As a lover of popular music, for lack of a better term, I can look back at several milestones in half of a lifetime of listening, collecting, and reviewing that have served as monumental shifts in my experience. Some that stand out include my first vinyl record, my first CD, the change in taste from Top 40 to “alternative,” first concert, first iPod, etc. I can’t rightly say that all of these shifts were for the better, but there’s no denying they happened. The waves of technology and progress are but segments of an undimmed tide that either push one to the next shore or further out to sea.

Though The National’s 2007 album, Boxer, was not necessarily the one album that signified the shift from CD to download for me, it was and is a symbolic artifact of what was lost in the shift. While we at one time lamented the loss of the majesty of album cover art that was 12” x 12” with the oncoming of at first cassettes and then CD’s, I heard very little about the loss of liner notes and especially lyrics with the jump from CD’s to digital downloads. Additionally, as with most other consumable media, music became an à la carte concern.

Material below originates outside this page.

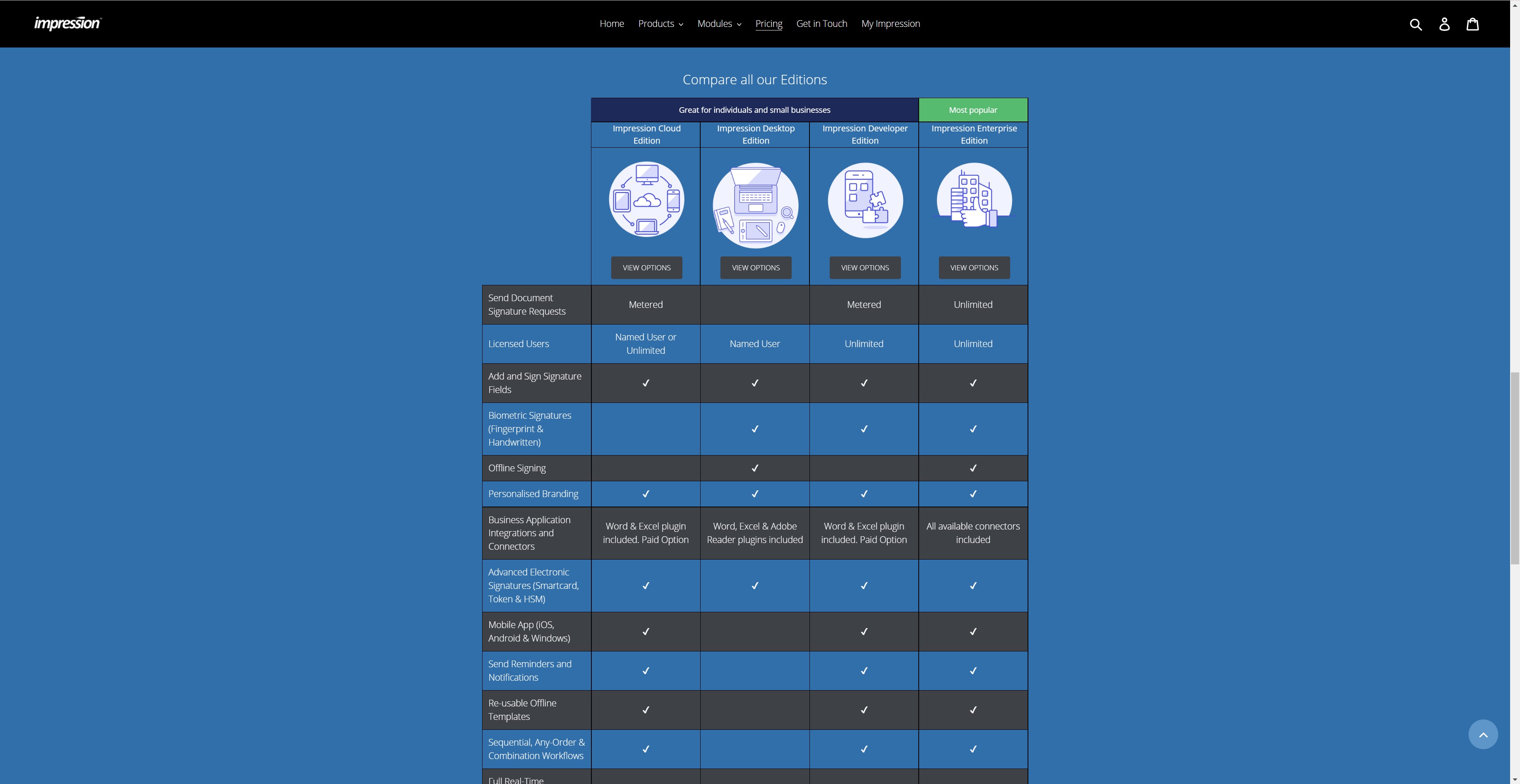View options for Impression Developer Edition
Screen dimensions: 1520x784
click(x=864, y=267)
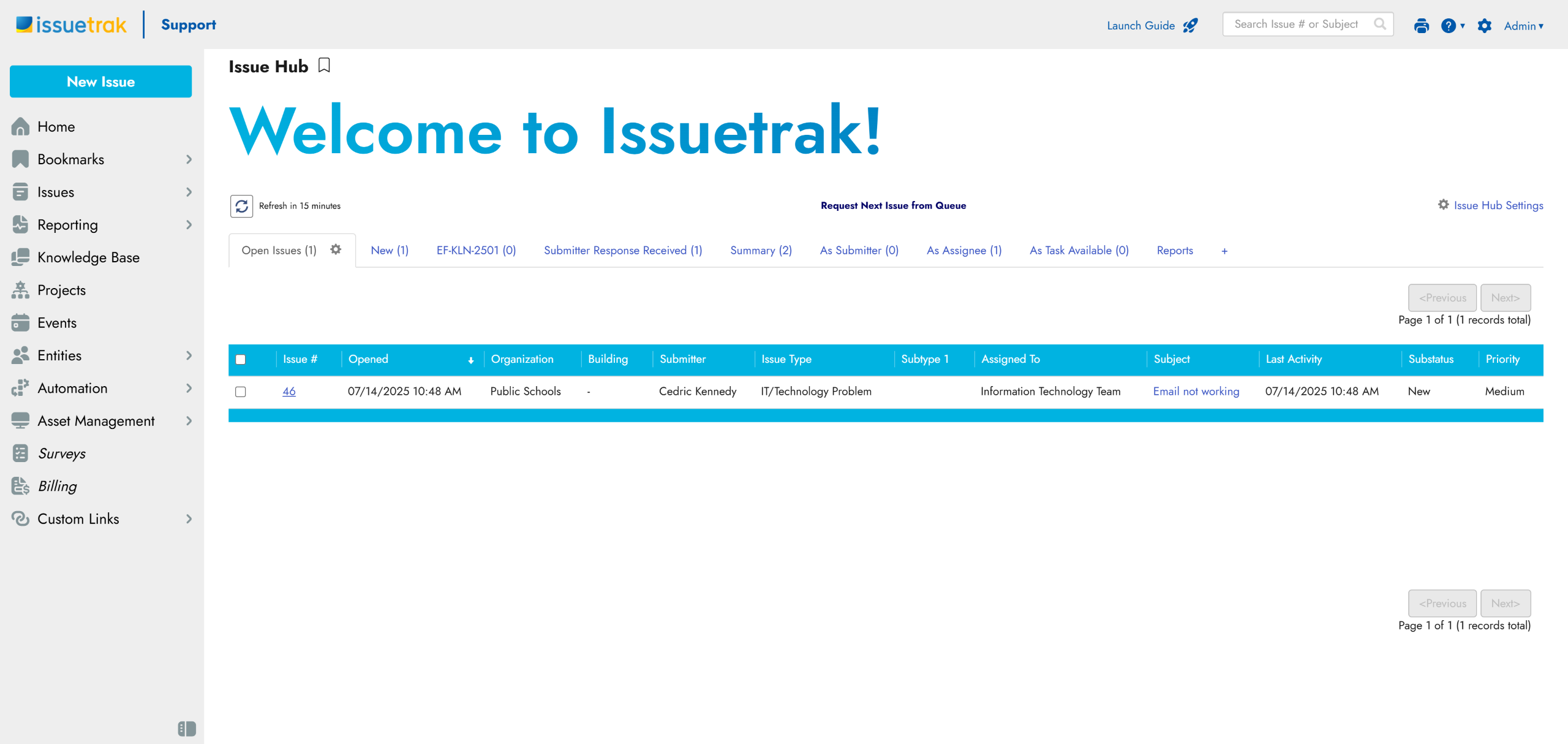
Task: Expand the Reporting sidebar submenu chevron
Action: [189, 225]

Let me tackle the latter part of that first. I recently had a discussion with a friend about albums, and the time we used to spend with particular albums, to the point now at which we will hear a song on one of our devices and have been conditioned to hear the next song from the album follow close behind. For instance, I cannot hear Prince’s “When Doves Cry” without expecting to hear “Take Me With U” directly after. There are hundreds of albums I have experienced in this way. We don’t have that same kind of experience with music. I don’t know if that’s a good thing or not.

On some token, songs are taken in individually and assessed on their own merits. On the other side of that argument, we have to consider the purpose of albums. Are these songs meant to be taken in as a larger piece of singular art, or are they just songs recorded at one time and presented in a conglomerate without much thought? I’m sure we can think of albums that can be put into one camp or another. Boxer is, in my mind, the category of a larger piece of singular art. All of the songs fit together thematically, lyrically, and sonically. Listening to the album in sequence brings me back to my childhood and those giddy expectations of when a particular song would be telegraphed by the end of another.

Additionally, I used to be able to memorize every song title in my collection of physical albums. I used to know, say, that the Smiths song that everyone loved was called “How Soon Is Now?” while many of the digital downloaders who hear it think sometimes that the song is titled “I Am Human.” I used to know that the last three words in Simple Minds’ big hit, “Don’t You (Forget About Me)” were parenthetical. (I guess I still do). I used to know that the Who song was “Baba O’Riley” and not “Teenage Wasteland,” that it was “Space Oddity” and not “Major Tom.” But, maybe that’s just a case of being a nerd and not really of having physical artifacts of music. I can’t help but think, however, that perusing the tracklisting and liner notes added to the experience.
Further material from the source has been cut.